**Problem statement**
For this exercise, write out every entry exactly and leave the pictures out.

**Supplied material**
****************
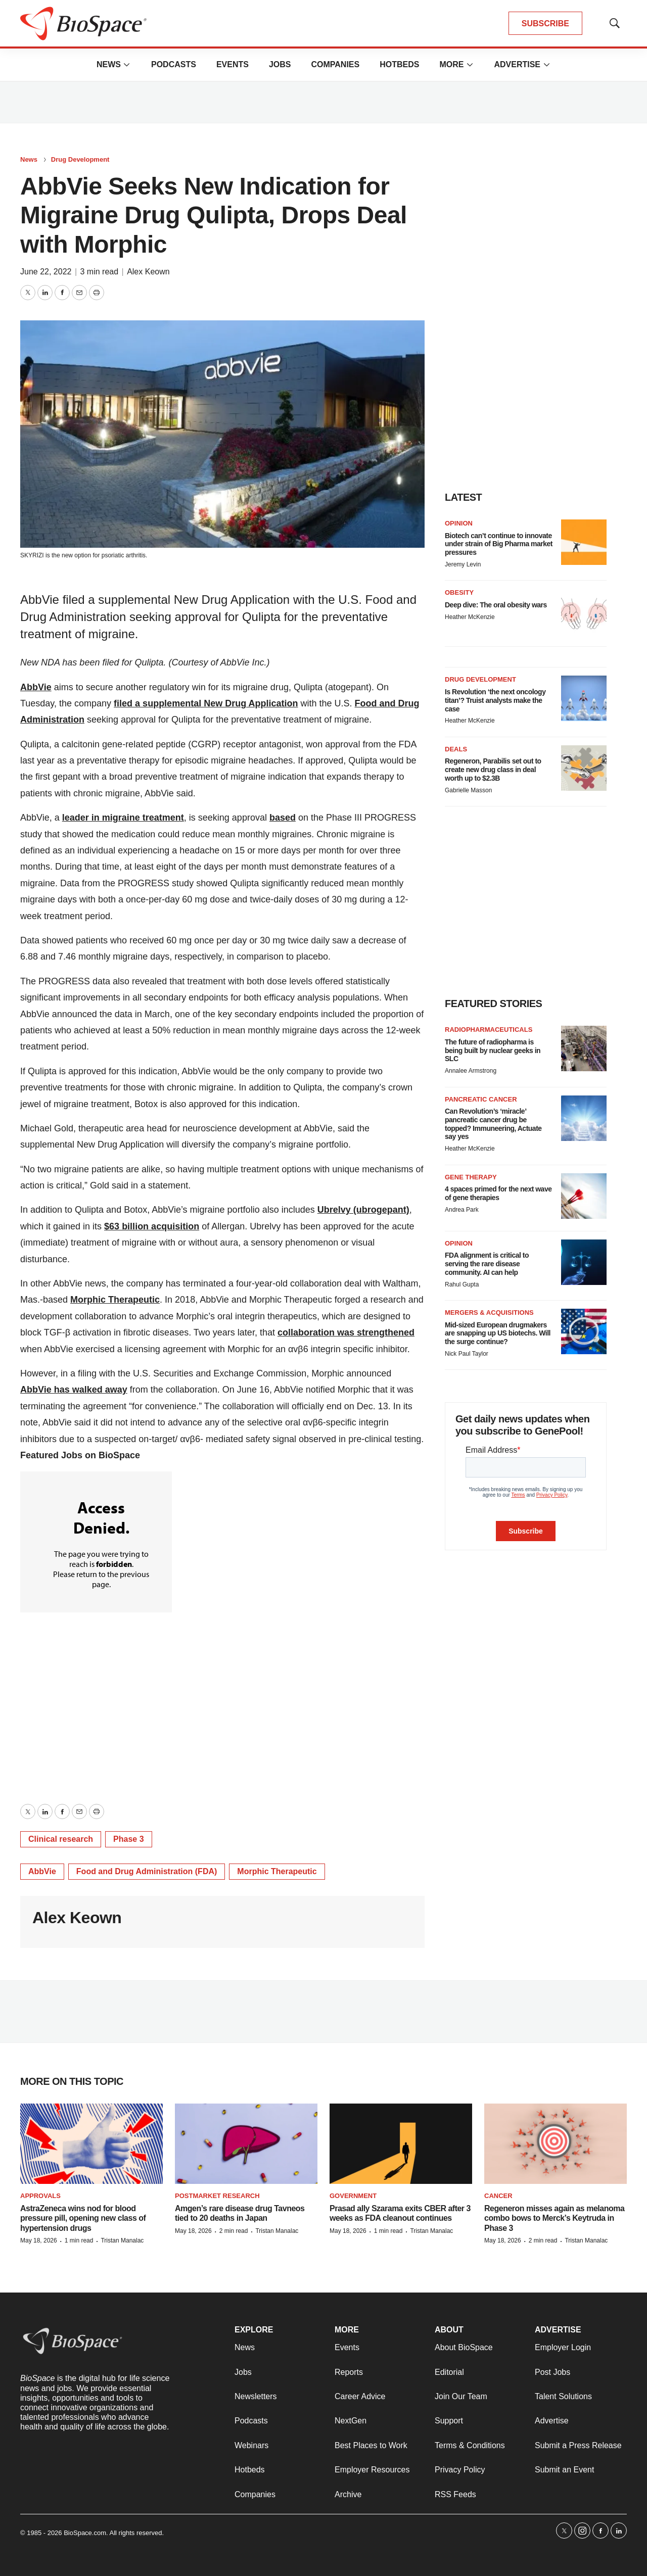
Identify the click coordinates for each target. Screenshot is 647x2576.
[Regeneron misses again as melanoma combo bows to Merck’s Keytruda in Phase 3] (555, 2144)
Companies (335, 64)
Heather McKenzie (470, 617)
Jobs (280, 64)
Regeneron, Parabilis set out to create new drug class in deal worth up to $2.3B (493, 769)
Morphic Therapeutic (276, 1871)
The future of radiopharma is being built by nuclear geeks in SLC (492, 1050)
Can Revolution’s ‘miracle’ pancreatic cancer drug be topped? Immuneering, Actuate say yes (493, 1123)
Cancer (498, 2196)
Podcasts (173, 64)
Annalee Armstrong (470, 1070)
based (282, 818)
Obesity (459, 592)
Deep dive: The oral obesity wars (496, 605)
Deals (456, 749)
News (109, 64)
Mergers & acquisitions (489, 1312)
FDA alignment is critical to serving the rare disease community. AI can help (487, 1263)
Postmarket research (217, 2196)
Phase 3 (128, 1839)
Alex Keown (148, 271)
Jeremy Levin (463, 564)
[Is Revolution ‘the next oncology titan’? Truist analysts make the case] (584, 698)
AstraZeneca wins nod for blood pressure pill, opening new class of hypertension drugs (83, 2218)
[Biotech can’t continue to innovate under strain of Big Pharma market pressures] (584, 542)
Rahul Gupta (462, 1284)
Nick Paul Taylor (466, 1353)
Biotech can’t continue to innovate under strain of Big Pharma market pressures (498, 544)
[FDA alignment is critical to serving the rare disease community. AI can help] (584, 1262)
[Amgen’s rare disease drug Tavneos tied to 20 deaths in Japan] (246, 2144)
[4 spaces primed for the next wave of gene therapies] (584, 1196)
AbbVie (42, 1871)
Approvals (40, 2196)
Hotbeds (399, 64)
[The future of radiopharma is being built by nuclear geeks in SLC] (584, 1048)
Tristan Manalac (122, 2240)
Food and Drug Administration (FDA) (146, 1871)
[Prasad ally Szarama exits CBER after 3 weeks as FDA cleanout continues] (401, 2144)
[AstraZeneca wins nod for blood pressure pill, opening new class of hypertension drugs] (91, 2144)
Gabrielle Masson (468, 790)
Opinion (459, 523)
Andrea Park (462, 1209)
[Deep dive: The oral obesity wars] (584, 611)
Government (353, 2196)
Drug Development (80, 159)
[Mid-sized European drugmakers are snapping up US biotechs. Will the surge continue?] (584, 1331)
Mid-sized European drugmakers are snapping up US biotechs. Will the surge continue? (497, 1333)
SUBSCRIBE (545, 23)
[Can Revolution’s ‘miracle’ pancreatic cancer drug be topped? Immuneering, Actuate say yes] (584, 1118)
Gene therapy (471, 1177)
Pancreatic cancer (481, 1099)
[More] (127, 65)
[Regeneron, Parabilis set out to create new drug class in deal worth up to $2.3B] (584, 768)
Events (232, 64)
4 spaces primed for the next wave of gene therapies (498, 1193)
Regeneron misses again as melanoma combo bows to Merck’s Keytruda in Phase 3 (554, 2218)
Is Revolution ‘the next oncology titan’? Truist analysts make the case (495, 700)
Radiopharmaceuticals (488, 1029)
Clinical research (60, 1839)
****************
**Response for this exercise**
Identify the click coordinates for each target. Screenshot is 647x2576.
[Regeneron misses again as melanoma combo bows to Merck’s Keytruda in Phase 3] (555, 2144)
Companies (335, 64)
Heather McKenzie (470, 617)
Jobs (280, 64)
Regeneron, Parabilis set out to create new drug class in deal worth up to $2.3B (493, 769)
Morphic Therapeutic (276, 1871)
The future of radiopharma is being built by nuclear geeks in SLC (492, 1050)
Can Revolution’s ‘miracle’ pancreatic cancer drug be topped? Immuneering, Actuate say yes (493, 1123)
Cancer (498, 2196)
Podcasts (173, 64)
Annalee Armstrong (470, 1070)
based (282, 818)
Obesity (459, 592)
Deep dive: The oral obesity wars (496, 605)
Deals (456, 749)
News (109, 64)
Mergers & acquisitions (489, 1312)
FDA alignment is critical to serving the rare disease community. AI can help (487, 1263)
Postmarket research (217, 2196)
Phase 3 (128, 1839)
Alex Keown (148, 271)
Jeremy Levin (463, 564)
[Is Revolution ‘the next oncology titan’? Truist analysts make the case] (584, 698)
AstraZeneca wins nod for blood pressure pill, opening new class of hypertension drugs (83, 2218)
[Biotech can’t continue to innovate under strain of Big Pharma market pressures] (584, 542)
Rahul Gupta (462, 1284)
Nick Paul Taylor (466, 1353)
Biotech can’t continue to innovate under strain of Big Pharma market pressures (498, 544)
[FDA alignment is critical to serving the rare disease community. AI can help] (584, 1262)
[Amgen’s rare disease drug Tavneos tied to 20 deaths in Japan] (246, 2144)
[4 spaces primed for the next wave of gene therapies] (584, 1196)
AbbVie (42, 1871)
Approvals (40, 2196)
Hotbeds (399, 64)
[The future of radiopharma is being built by nuclear geeks in SLC] (584, 1048)
Tristan Manalac (122, 2240)
Food and Drug Administration (FDA) (146, 1871)
[Prasad ally Szarama exits CBER after 3 weeks as FDA cleanout continues] (401, 2144)
[AstraZeneca wins nod for blood pressure pill, opening new class of hypertension drugs] (91, 2144)
Gabrielle Masson (468, 790)
Opinion (459, 523)
Andrea Park (462, 1209)
[Deep dive: The oral obesity wars] (584, 611)
Government (353, 2196)
Drug Development (80, 159)
[Mid-sized European drugmakers are snapping up US biotechs. Will the surge continue?] (584, 1331)
Mid-sized European drugmakers are snapping up US biotechs. Will the surge continue? (497, 1333)
SUBSCRIBE (545, 23)
[Can Revolution’s ‘miracle’ pancreatic cancer drug be topped? Immuneering, Actuate say yes] (584, 1118)
Gene therapy (471, 1177)
Pancreatic cancer (481, 1099)
[More] (127, 65)
[Regeneron, Parabilis set out to create new drug class in deal worth up to $2.3B] (584, 768)
Events (232, 64)
4 spaces primed for the next wave of gene therapies (498, 1193)
Regeneron misses again as melanoma combo bows to Merck’s Keytruda in Phase 3 (554, 2218)
Is Revolution ‘the next oncology titan’? Truist analysts make the case (495, 700)
Radiopharmaceuticals (488, 1029)
Clinical research (60, 1839)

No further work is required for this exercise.